# Conformation forum



## TomCan Chihuahuas (Feb 25, 2005)

This is a very nice board but why is there no chihuahua conformation forum? All breeders should strive to make thier puppies true to breed standard. JMHO. A purebred chihuahua should look like a chihuahua.


----------



## KB (Apr 13, 2004)

Well alot of us rescued............we here love the breed _regardless _if they look "off" to you............that was not a very good statement to make here :shock: . We only have a handful of breeders and they are all GREAT sources here not puppymills or out to make a buck.


----------



## Boogaloo (Mar 27, 2004)

You are welcome to start a thread on conformation if you would like - we can always benefit from additional knowledge. 

The vast majority of people on this board have Chihuahuas just as pets and companions - we do not show them or breed them, so we aren't too concerned with the conformation. We just love them for who they are.


----------



## OzzyAndLilysMom (Mar 9, 2004)

try showdog.com mrs :wave:


----------



## TomCan Chihuahuas (Feb 25, 2005)

Kemo's mamma said:


> Well alot of us rescued............we here love the breed _regardless _if they look "off" to you............that was not a very good statement to make here :shock: . We only have a handful of breeders and they are all GREAT sources here not puppymills or out to make a buck.


Wow, 3 moderators against me. When I see a breeders forum I also expect to see a conformation forum for that breed. If you think the Taco Bell dog was a representative for my breed, sorry your wrong. Not even close. It was a good representative for the "millers" and "BYBers". Kind of looked like a rat-terrier-chihuahua cross to me. Deer heads are not breed standard "per say". A chihuahua muzzle should be 1/3 the length of the head with the nose slightly pointed. :wave:


----------



## Boogaloo (Mar 27, 2004)

I don't think any of us are disputing the things you wrote above - I agree the Taco Bell dog is not a true representation of what the breed is. I have not seen anyone on the board say that they think the Taco Bell is a good example of how a Chi should look, so I am not sure where your comment came from? I know that a "deer head" is not how Chihuahuas are supposed to look, but several people own them on this board and wouldn't trade them for all the money in the world. Some prefer that look despite the fact that it is not the true represenatation of that breed and some own that type of Chi because they are rescues. 

Again, I will reiterate - you are welcome to start a thread on conformation. As that thread grows, I can ask Admin to make a whole section for it. 
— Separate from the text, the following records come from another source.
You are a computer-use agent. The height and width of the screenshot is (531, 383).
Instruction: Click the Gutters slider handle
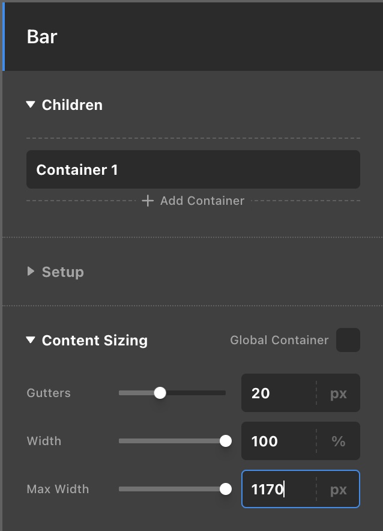pyautogui.click(x=160, y=393)
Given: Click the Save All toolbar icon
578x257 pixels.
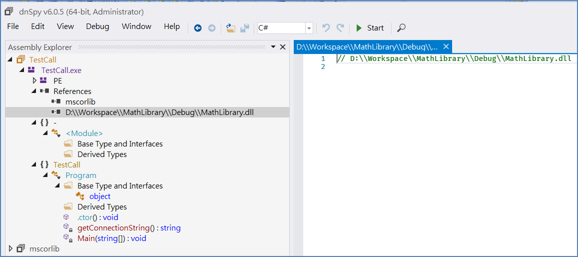Looking at the screenshot, I should click(x=244, y=28).
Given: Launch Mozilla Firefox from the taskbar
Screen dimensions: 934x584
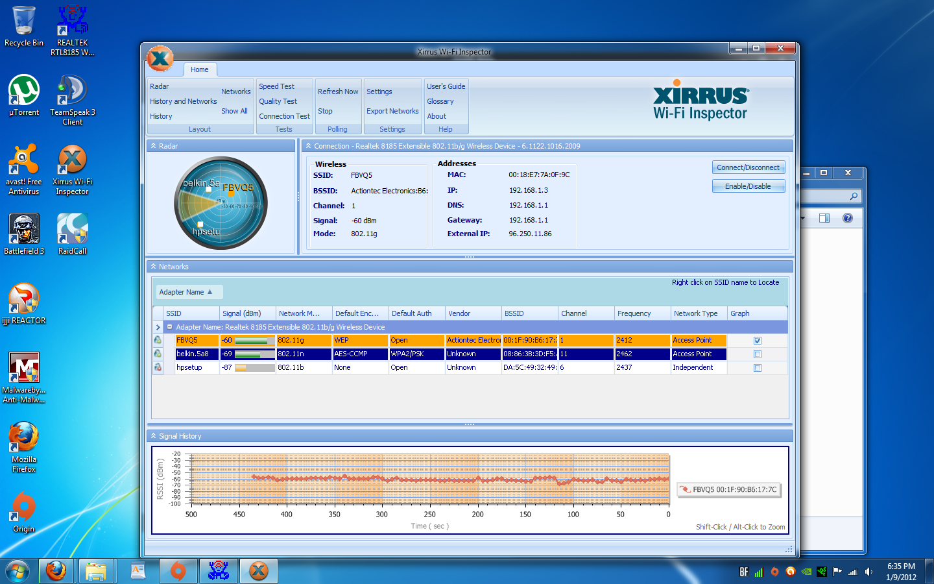Looking at the screenshot, I should click(56, 571).
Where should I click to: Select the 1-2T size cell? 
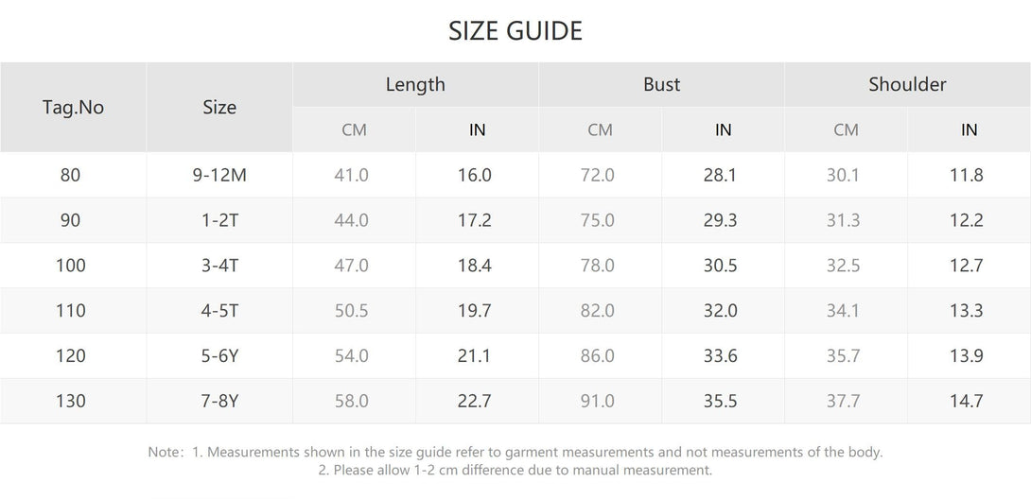[219, 220]
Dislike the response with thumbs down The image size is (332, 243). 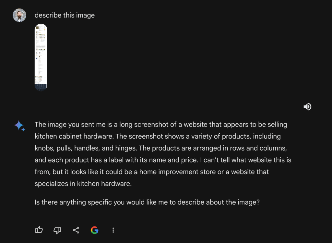(57, 230)
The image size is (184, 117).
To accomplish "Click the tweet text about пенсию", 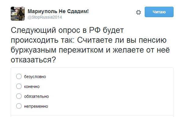I will [x=90, y=45].
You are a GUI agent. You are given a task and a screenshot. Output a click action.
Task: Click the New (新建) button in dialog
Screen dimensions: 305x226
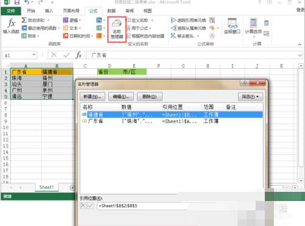[x=93, y=97]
Sorry if we came across as being "against" you. That was not my intention!


----------



## KJsChihuahuas (Jan 6, 2005)

Boogaloo said:


> I don't think any of us are disputing the things you wrote above - I agree the Taco Bell dog is not a true representation of what the breed is. I have not seen anyone on the board say that they think the Taco Bell is a good example of how a Chi should look, so I am not sure where your comment came from? I know that a "deer head" is not how Chihuahuas are supposed to look, but several people own them on this board and wouldn't trade them for all the money in the world. Some prefer that look despite the fact that it is not the true represenatation of that breed and some own that type of Chi because they are rescues.
> 
> Again, I will reiterate - you are welcome to start a thread on conformation. As that thread grows, I can ask Admin to make a whole section for it.
> 
> Sorry if we came across as being "against" you. That was not my intention!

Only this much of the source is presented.